Physics Students at NASA Rocket Launch
Posted on Friday, July 25, 2014
After taking first prize in the NASA/Montana National Student Solar Spectroscopy Competition, Hobart and William Smith Colleges physics students were awarded a trip to NASA's Flight Facility in Wallops, Va., to assemble a scientific payload to launch into space through the RockOn! Program.
At the Wallops Flight Facility, Jeff Rizza '16, Christopher Demas '17, Joe Carrock '17 -- along with Physics Lab Technician Peter Spacher, Ph.D. and Assistant Professor of Physics Josh Nollenberg -- were split into two groups to assemble individual sensor payloads comprised of an accelerometer, temperature and humidity sensors, and a Geiger Muëller Counter, which determines radiation fields as the rocket increases and decreases in altitude.
"How do the internal parts of the rocket change in pressure and temperature as it goes up? Does acceleration have an effect on these measurements? This experience allows students to understand NASA's mission and how the students' course of study can be integrated with that mission; to learn skills in putting together a sensor payload, soldering components, integrating components to a computer system, analyzing the data they've retrieved to tell something about the natural environment," says Spacher.
On June 26, the payload was launched aboard a two-stage rocket to the fringes Earth's atmosphere, reaching an altitude of approximately 75 miles in a matter of minutes.
"We were standing a quarter-mile away and in a second and a half had lost sight of the rocket," Spacher says. "When we lost sight of it is when we heard it."
The rocket, 42 feet long and approximately 5,000 pounds, successfully landed in the Atlantic Ocean about 40 miles off the coast of Virginia and was recovered a few hours after launch.
Along with the scientific instruments, the participants had an opportunity to send small personal mementos into space, along with Hobart and William Smith pennants and copies of the Colleges' alma maters.
"Being able to compete at the NSSSC and then being awarded the unique opportunity to work with NASA was inspirational for me," says Demas. "The RockOn workshop was incredible and has absolutely fostered my academic interests in physics and interests in aerospace research.

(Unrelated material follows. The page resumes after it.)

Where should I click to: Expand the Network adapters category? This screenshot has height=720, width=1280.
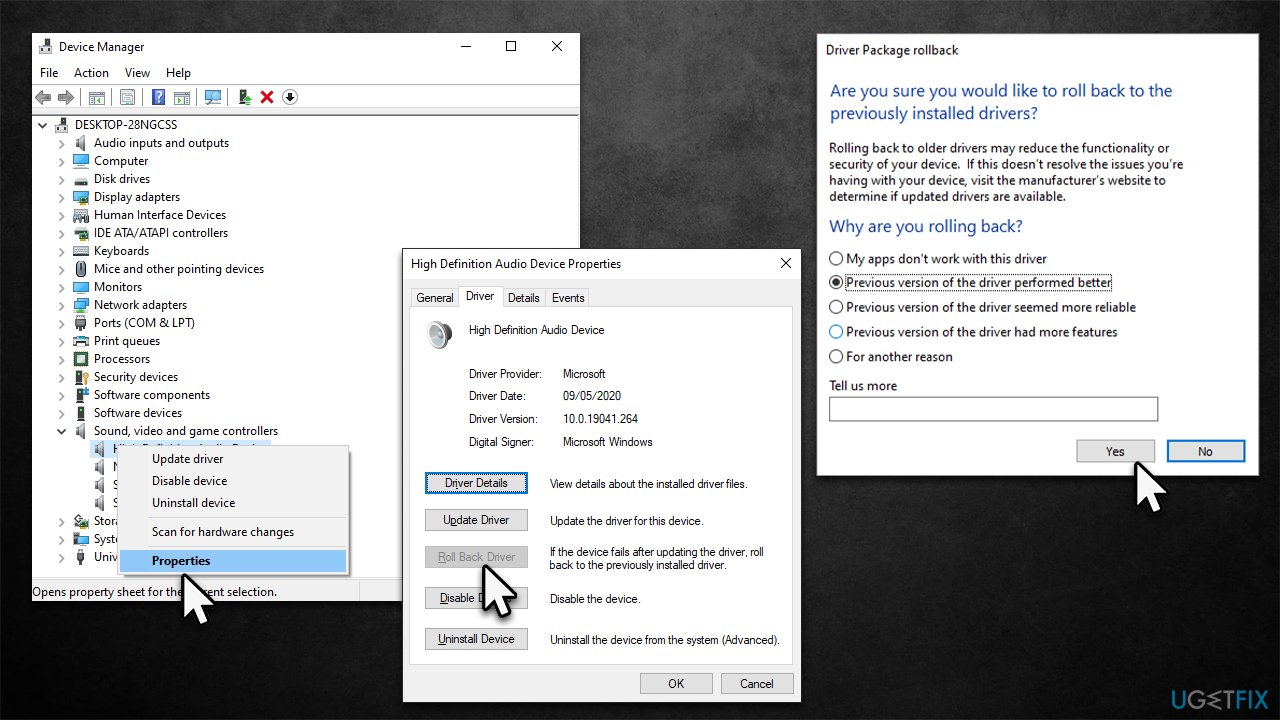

It has all been an excellent experience and I can't wait so see where it leads me."
For the Physics Department, Spacher says, this experience was a chance "to expose our students to practical applications of physics and to the space program, and to give students the opportunity to become involved in the space program, and recognize future employment opportunities and uses of their degree in the sciences. To be able to retrieve data, pull sensors out of rocket, and see how the rocket is assembled -- most college students would never have that opportunity."
This prestigious, "out of this world" experience was sponsored by the Montana Space Consortium and offers a stepping-stone for future aerospace research and other scientific projects at HWS.
With hopes of future NASA collaboration, the HWS team hopes to build a more advanced type of rocket payload, the RockSat-C. The experiment and instrument will be designed and built by HWS students.
The photos above feature a rocket launched from NASA's field base in Wallops, Va.; Jeffrey Rizza '16, Christopher Demas '17 and Physics lab technician Peter Spacher, Ph.D. assembling the payload comprised of a Geiger Muëller Counter, Accelerometer, Temperature and Humidity sensors; and Spacher, Rizza, Joseph Carrock '17, Demas and Assistant Professor of Physics Joshua Nollenberg posing for a photo.